In retrospect, it’s easy to see where Charlie Weis failed. While he brought record production to the Irish offense as a recruiter and almost cherry-picked statistically dominant wide receivers, Weis struggled to find players along the defensive front, failing to fill some massive holes along the offensive line (which he inherited from Ty Willingham), and struggling to find enough pieces in the secondary, a situation Kelly and his staff had to rectify by recruiting an astounding amount of safeties over the past two seasons.
For the sake of the exercise, let’s take a closer look at the 2008 recruiting class, breaking it down into a few key groupings:
Michael Floyd, WR: Floyd walked onto campus as a productive player and left with the school’s record book. A first round wide receiver taken 13th overall.
Robert Blanton, DB: Blanton was a productive contributor, seeing the field early and starting at field corner before being drafted by the Minnesota Vikings.
Braxston Cave, C: Cave played out his eligibility this season, being selected for the Senior Bowl. He was a three-year starter at center.
Darius Fleming, LB: Never as productive as initially hoped, Fleming was a tweener position wise, and his development wasn’t helped by flip-flopping schemes. Still drafted by 49ers.
Ethan Johnson, DE: After spending his senior year of high school rehabbing an injury, a redshirt season would have done Johnson well. But he played early and often, one of the few 3-4 ends the Irish had.
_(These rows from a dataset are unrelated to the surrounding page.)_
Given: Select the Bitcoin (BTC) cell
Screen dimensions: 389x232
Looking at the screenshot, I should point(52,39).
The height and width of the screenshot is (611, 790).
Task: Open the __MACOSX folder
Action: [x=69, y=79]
Kapron Lewis-Moore, DE: After growing into his body, KLM became a rock solid defensive end, starting four seasons and finishing his career as a captain of a 12-1 team.
Trevor Robinson, OG: He never turned into the elite tackle prospect many thought the Irish signed, but Robinson played a lot of football for the Irish.
Kyle Rudolph, TE: He may have been the first tight end off the NFL Draft board, but Rudolph never played to his recruiting stature at Notre Dame, leaving after three seasons.
Jamoris Slaughter, DB: Injuries kept him from being even more productive. If Slaughter isn’t granted a sixth season, he’ll still have exceeding expectations, garnering only three-stars as a recruit.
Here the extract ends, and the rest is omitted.